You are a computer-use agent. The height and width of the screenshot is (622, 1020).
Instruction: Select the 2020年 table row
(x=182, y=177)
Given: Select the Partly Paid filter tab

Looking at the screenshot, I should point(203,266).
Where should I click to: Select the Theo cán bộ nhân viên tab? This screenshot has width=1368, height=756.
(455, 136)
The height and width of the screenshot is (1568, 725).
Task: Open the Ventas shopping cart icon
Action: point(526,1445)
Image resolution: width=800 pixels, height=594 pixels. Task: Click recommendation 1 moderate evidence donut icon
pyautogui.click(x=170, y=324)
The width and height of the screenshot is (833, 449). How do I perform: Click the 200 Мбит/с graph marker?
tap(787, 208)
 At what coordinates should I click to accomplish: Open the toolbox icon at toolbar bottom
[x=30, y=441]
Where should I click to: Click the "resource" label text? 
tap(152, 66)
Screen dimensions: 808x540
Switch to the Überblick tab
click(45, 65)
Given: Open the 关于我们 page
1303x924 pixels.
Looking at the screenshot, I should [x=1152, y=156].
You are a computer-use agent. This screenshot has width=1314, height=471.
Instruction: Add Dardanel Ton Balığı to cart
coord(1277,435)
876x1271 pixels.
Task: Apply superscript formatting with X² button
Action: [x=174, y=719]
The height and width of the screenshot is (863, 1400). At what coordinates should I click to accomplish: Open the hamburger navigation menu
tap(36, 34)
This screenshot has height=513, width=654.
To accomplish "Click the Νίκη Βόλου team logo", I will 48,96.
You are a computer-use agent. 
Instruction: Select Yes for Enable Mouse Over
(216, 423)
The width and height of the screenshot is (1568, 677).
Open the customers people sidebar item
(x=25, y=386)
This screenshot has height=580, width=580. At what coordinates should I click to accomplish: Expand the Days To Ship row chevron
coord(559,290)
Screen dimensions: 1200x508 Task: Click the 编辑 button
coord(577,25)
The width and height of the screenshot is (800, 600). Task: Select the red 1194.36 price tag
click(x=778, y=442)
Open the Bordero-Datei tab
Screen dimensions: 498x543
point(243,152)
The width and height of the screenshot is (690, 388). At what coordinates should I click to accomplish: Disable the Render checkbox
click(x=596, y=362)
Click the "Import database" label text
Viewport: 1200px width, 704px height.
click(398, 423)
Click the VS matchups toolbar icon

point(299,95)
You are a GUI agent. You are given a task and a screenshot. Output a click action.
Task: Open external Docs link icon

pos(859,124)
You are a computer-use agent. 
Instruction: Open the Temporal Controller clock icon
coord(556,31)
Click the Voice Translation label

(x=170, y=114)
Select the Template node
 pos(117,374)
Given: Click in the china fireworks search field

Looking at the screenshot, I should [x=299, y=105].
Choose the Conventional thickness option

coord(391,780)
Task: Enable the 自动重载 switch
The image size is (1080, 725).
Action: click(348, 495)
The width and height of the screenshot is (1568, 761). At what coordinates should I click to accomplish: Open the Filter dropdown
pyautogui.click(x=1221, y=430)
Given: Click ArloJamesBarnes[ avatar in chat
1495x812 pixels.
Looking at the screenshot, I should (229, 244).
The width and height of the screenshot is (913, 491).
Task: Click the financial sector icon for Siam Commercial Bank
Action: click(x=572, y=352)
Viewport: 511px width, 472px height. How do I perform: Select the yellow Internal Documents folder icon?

###

> [Task goal] Among the records above, find the lines where the word "agent" appears and copy them.

> [Response for this exercise]
You are a computer-use agent. The height and width of the screenshot is (622, 1020).
You are a computer-use agent. This screenshot has width=1314, height=471.
You are a computer-use agent. 
You are a GUI agent. You are given a task and a screenshot. Output a click action.
You are a computer-use agent. 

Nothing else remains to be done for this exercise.